Ellsworth Kelly at a press preview at the The Barnes Foundation Tuesday, April 30, 2013, in Philadelphia
One of America's most prominent post-World War II artists, Ellsworth Kelly died at his home in Spencertown, N.Y., according to gallery owner Matthew Marks, who has represented the artist for two decades. Kelly is survived by his husband, the photographer Jack Shear.
His work was known for combining simple shapes found from everyday life with just one pure, bold color.
"I've always been a colorist," he told NPR in 2013. "I think I started when I was very young, being a birdwatcher fascinated by the bird colors." He added:
"I feel that I like color in its strongest sense. I don't like mixed colors that much, like plum color or deep, deep colors that are hard to define. I liked red, yellow, blue, black and white -- [that] was what I started with."
'Green Blue Black Red' | Credit: Jerry L. Thompson/Courtesy of Ellsworth Kelly
As with many in his generation, Kelly was reticent to share much about his private life (Out requested to photograph him several times over the years but the editors' offers were politely declined).
In 2012, writer A.M. Homes visited Kelly and Shear at their Spencertown home and studio, the latter designed by Richard Gluckman, for a story in W magazine.
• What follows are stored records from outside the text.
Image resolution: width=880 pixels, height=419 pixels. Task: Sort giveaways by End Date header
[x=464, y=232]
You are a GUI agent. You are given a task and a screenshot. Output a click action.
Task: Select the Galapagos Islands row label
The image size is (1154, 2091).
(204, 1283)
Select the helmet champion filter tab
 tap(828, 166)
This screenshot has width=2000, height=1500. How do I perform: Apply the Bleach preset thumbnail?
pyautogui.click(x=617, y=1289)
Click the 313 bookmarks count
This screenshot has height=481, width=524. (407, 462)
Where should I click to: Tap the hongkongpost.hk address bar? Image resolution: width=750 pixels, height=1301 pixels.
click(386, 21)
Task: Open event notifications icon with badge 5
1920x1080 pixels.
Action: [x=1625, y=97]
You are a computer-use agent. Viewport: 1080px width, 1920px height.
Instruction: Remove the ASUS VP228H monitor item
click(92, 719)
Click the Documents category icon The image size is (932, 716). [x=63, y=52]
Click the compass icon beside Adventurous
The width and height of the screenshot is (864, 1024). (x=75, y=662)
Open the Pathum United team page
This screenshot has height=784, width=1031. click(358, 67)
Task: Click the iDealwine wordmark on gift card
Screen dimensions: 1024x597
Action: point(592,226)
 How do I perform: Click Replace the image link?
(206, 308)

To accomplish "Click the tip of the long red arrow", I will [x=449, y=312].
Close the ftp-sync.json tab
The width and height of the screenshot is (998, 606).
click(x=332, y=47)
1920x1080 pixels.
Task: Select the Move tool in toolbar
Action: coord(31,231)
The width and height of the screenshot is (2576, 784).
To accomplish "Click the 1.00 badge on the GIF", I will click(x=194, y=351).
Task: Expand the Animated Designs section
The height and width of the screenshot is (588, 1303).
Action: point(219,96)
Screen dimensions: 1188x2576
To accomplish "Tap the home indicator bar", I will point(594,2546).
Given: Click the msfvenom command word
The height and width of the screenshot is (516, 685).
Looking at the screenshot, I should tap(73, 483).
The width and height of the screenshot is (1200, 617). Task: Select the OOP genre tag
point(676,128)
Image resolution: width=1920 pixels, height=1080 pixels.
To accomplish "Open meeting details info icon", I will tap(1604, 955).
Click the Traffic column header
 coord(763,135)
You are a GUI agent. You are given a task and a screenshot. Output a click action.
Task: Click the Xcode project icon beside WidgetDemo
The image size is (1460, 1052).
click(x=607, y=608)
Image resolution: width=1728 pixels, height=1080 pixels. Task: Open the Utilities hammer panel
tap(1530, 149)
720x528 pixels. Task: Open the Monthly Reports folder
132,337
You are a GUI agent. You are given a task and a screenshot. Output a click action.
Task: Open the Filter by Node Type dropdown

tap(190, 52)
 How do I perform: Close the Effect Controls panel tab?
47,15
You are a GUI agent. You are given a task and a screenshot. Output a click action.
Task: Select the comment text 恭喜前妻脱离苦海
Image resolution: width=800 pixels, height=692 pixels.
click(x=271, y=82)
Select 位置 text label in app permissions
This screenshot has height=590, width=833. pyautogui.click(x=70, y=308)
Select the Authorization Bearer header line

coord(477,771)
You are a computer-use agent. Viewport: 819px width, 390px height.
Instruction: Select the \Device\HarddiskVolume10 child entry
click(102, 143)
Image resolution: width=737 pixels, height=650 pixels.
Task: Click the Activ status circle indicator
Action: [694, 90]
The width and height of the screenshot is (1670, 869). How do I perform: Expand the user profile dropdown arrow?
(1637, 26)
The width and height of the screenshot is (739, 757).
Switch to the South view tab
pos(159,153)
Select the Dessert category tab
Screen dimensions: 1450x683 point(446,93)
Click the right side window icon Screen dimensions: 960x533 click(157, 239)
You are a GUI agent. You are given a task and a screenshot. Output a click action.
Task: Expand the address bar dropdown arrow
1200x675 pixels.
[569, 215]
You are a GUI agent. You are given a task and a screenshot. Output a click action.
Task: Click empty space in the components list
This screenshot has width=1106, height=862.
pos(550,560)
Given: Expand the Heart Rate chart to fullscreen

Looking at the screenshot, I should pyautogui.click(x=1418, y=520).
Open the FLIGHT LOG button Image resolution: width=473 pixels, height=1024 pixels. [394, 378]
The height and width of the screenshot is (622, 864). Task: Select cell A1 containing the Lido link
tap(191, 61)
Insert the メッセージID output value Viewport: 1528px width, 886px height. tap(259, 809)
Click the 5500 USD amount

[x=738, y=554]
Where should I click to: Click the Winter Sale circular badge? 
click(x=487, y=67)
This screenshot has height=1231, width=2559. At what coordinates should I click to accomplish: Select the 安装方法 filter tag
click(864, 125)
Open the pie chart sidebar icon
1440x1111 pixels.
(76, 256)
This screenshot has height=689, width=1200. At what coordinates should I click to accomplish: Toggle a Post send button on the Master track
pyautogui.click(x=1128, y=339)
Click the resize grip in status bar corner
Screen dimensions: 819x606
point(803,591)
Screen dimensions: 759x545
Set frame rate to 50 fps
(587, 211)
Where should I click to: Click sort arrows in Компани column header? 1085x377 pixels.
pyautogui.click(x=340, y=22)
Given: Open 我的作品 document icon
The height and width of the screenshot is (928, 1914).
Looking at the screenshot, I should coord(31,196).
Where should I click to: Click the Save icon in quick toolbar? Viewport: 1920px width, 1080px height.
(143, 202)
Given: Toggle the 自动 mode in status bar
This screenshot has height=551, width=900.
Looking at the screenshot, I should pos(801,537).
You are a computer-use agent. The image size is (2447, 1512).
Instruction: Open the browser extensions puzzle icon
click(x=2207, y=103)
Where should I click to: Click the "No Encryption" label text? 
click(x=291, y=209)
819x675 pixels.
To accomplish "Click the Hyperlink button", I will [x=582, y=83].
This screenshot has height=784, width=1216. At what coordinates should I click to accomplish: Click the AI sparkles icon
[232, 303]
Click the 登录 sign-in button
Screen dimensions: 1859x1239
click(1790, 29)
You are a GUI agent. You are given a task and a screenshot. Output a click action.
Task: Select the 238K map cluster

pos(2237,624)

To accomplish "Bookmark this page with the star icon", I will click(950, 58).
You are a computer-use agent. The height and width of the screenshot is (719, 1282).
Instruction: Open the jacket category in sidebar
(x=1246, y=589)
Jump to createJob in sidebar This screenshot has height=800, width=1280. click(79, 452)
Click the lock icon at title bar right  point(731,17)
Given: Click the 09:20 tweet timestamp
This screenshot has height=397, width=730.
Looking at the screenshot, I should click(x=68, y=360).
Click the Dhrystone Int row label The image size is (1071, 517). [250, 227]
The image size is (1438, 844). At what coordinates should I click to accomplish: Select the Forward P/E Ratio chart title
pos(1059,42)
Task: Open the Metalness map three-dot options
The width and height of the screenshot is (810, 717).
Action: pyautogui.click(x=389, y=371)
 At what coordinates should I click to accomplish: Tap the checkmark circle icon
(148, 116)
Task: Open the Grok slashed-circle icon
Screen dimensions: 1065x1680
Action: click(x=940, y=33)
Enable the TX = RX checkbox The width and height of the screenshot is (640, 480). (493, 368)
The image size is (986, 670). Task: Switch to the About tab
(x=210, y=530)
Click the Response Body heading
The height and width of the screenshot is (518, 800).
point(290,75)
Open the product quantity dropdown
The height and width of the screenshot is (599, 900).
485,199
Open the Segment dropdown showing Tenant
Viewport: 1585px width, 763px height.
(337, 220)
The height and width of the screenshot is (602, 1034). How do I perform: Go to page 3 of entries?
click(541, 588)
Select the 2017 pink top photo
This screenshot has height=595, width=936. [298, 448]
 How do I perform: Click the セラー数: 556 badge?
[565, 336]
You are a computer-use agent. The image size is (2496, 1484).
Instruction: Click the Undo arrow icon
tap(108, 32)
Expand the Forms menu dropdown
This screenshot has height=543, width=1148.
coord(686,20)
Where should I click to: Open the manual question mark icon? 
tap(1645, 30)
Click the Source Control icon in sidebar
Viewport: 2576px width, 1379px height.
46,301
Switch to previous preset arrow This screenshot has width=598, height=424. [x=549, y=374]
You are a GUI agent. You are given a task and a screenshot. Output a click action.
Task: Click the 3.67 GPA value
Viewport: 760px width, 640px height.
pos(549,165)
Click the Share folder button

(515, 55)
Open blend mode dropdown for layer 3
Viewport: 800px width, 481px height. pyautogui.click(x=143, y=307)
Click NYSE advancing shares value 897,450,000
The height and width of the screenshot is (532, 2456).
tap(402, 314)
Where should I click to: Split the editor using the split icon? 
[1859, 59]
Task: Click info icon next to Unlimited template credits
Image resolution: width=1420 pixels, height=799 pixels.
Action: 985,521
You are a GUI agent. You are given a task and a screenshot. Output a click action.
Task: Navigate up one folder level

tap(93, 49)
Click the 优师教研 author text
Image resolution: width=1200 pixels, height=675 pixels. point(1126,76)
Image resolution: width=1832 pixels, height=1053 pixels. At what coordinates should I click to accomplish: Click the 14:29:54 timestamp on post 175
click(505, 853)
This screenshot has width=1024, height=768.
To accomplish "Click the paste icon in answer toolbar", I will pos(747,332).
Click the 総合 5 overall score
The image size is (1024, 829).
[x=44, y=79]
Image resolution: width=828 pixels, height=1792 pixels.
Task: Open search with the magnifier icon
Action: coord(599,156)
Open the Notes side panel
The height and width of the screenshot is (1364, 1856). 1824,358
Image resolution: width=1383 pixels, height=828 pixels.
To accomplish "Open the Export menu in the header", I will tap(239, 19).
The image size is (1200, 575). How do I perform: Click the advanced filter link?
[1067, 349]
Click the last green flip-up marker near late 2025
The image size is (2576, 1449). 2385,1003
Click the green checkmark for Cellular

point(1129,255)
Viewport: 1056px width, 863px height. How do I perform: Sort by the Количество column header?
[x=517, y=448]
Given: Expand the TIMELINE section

It was a time of great productivity, with many more exhibits and work shown than many would expect from a man in his final years. As Homes wrote:
"For the past 28 years, Kelly has shared his life with the photographer Jack Shear, the director of the Ellsworth Kelly Foundation. Theirs is a civilized country life: Kelly works a full day in the studio and returns to the house by seven. Dinner is served at eight, after which Kelly reads and watches a little television--especially Downton Abbey--or plays on the computer. (His favorite game is Spider Solitaire.) The intimate portrait of Kelly taken by Shear is an insider's nod to Shear's 1985 book Four Marines and Other Portraits, which included images of shirtless men, among them a younger Kelly. Of the recent photos, Shear said, 'I thought, What can I do that no one else can, and that's photograph him naked. I didn't really photograph him naked, he just had his shirt off. But I sensed his vulnerability.' Kelly, he added, 'has done self-portraits his whole life. He's investigated what he looks like and how he sees himself.' "
Michael Govan, director of the Los Angeles County Museum of Art, commented: "No other artist has pursued color and form as relentlessly and purely as Ellsworth." As Kelly told the New York Times in 1996:
"I think what we all want from art is a sense of fixity, a sense of opposing the chaos of daily living. This is an illusion, of course. What I've tried to capture is the reality of flux, to keep art an open, incomplete situation, to get at the rapture of seeing."